(Beginning of Supplied material)

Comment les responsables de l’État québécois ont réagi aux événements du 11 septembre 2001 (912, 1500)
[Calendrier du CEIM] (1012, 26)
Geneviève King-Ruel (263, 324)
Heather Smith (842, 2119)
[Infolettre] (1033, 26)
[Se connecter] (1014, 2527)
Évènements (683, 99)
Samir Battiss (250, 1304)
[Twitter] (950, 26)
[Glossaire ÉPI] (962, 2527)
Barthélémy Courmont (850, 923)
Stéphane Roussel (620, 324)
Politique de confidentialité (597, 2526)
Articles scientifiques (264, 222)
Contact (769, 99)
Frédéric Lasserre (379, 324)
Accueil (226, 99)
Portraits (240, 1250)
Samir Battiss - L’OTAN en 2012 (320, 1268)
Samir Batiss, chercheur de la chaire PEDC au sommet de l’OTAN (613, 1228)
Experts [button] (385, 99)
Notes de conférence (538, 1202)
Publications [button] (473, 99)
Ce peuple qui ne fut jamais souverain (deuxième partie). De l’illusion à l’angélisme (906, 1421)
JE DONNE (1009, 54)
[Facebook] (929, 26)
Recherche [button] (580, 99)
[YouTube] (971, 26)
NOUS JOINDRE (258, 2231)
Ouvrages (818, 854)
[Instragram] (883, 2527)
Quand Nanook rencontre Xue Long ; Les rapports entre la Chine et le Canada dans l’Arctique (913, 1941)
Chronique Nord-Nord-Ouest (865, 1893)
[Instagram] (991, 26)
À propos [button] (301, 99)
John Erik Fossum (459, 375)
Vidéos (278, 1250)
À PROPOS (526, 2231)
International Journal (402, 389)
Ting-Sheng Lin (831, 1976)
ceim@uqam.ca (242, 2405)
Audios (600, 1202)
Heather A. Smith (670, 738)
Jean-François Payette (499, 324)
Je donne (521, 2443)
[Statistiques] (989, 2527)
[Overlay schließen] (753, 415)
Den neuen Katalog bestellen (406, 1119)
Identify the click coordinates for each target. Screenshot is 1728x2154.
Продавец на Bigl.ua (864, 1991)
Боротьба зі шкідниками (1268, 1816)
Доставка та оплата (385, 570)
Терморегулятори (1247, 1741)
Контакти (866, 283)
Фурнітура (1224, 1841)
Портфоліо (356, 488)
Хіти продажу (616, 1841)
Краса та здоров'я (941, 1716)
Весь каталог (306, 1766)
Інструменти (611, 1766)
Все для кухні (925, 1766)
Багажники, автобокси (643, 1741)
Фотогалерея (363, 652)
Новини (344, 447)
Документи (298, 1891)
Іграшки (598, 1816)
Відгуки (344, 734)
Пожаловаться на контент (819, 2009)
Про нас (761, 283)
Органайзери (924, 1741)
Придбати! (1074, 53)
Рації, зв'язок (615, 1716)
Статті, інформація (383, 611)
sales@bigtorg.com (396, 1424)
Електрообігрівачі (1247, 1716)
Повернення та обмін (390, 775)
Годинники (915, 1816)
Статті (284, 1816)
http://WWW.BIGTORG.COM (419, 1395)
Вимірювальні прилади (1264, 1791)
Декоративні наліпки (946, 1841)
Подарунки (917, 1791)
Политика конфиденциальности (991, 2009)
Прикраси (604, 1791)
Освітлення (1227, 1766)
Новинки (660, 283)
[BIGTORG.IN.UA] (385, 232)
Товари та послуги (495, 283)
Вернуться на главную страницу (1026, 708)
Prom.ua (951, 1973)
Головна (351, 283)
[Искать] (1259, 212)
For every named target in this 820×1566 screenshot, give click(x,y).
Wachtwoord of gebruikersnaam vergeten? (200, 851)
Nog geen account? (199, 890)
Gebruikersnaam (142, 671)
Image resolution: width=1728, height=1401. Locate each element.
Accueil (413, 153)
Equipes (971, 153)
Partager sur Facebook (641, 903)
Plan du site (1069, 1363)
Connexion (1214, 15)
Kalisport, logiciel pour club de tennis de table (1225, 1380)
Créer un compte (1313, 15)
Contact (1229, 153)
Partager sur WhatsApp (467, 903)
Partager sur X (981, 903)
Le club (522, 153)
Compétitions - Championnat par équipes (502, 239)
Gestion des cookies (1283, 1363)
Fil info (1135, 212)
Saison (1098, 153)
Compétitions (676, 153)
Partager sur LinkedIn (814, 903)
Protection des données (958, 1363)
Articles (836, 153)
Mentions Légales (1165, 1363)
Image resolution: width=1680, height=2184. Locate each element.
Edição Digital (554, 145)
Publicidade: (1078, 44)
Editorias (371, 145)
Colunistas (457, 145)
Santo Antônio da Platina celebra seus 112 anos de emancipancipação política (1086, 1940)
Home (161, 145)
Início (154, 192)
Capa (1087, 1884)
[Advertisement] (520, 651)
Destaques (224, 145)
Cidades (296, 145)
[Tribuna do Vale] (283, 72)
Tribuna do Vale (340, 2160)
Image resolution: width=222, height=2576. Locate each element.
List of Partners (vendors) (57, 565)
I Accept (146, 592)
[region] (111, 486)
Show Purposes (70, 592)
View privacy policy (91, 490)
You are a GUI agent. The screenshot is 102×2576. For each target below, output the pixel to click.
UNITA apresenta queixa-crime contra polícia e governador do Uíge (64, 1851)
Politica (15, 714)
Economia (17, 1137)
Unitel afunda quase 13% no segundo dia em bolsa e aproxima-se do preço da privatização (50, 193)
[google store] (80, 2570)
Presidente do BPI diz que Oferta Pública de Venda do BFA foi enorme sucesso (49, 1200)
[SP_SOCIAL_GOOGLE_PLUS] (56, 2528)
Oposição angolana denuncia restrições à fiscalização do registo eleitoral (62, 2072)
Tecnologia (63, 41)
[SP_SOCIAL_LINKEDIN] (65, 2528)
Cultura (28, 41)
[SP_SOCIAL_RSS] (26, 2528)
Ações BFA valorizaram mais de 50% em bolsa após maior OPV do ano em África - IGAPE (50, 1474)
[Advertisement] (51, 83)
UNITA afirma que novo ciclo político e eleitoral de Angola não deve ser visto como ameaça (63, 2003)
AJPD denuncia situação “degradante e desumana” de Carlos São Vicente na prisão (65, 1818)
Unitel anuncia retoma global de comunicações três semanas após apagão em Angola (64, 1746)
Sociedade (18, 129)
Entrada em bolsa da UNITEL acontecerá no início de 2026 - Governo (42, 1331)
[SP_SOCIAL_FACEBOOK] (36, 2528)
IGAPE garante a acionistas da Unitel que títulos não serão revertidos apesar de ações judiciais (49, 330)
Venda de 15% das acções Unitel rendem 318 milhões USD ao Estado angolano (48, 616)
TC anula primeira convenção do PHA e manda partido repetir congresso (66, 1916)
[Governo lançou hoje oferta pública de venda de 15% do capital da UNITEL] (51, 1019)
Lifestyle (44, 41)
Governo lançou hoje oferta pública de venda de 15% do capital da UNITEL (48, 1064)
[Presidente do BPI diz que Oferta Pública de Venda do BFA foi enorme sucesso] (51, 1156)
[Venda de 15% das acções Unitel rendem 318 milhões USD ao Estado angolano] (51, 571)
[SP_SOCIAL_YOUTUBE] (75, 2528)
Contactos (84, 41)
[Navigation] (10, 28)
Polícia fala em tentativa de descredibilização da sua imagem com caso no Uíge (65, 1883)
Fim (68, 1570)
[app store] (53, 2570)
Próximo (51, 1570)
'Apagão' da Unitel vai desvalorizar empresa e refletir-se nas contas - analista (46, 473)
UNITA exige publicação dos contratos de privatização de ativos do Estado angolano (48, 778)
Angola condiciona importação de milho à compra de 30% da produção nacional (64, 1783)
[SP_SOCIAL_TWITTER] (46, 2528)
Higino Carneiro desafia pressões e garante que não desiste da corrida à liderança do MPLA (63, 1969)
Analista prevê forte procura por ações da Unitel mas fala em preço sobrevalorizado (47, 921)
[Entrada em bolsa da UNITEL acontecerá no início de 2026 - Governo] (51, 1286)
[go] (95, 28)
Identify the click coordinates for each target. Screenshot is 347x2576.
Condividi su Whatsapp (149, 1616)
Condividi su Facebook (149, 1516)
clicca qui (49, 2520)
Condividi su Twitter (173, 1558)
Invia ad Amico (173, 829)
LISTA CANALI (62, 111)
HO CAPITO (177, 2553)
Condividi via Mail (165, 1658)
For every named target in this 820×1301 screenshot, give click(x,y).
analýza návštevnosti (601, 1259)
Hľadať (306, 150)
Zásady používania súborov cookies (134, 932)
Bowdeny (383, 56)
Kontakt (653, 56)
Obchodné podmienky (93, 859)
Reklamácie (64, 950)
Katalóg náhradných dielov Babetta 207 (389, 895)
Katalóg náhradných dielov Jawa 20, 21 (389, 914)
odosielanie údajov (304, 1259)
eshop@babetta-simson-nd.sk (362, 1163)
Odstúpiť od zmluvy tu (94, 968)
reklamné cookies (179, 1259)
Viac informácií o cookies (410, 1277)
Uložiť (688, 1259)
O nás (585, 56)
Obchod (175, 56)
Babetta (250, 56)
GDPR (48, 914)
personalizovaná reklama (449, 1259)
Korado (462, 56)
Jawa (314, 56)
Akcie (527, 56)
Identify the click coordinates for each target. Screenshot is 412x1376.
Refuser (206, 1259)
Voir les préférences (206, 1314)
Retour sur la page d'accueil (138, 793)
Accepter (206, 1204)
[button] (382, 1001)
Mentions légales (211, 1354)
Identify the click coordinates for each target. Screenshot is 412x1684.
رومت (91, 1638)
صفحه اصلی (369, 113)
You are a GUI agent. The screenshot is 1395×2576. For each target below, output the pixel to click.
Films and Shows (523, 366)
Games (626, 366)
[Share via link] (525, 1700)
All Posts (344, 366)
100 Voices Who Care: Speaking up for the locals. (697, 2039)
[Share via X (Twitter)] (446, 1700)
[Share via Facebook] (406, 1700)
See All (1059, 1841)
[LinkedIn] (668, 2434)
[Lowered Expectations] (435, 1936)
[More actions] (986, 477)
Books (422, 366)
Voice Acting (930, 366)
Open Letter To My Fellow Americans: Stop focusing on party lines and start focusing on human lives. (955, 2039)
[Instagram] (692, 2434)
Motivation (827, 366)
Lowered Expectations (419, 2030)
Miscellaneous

(End of Supplied material)

### Exercise prompt
Your answer should consist of the lines from the line with "List of Partners (vendors) (57, 565)" to the line with "sucesso (49, 1200)" above, repeated exactly, both ends included.

### Your response
List of Partners (vendors) (57, 565)
I Accept (146, 592)
[region] (111, 486)
Show Purposes (70, 592)
View privacy policy (91, 490)
You are a GUI agent. The screenshot is 102×2576. For each target below, output the pixel to click.
UNITA apresenta queixa-crime contra polícia e governador do Uíge (64, 1851)
Politica (15, 714)
Economia (17, 1137)
Unitel afunda quase 13% no segundo dia em bolsa e aproxima-se do preço da privatização (50, 193)
[google store] (80, 2570)
Presidente do BPI diz que Oferta Pública de Venda do BFA foi enorme sucesso (49, 1200)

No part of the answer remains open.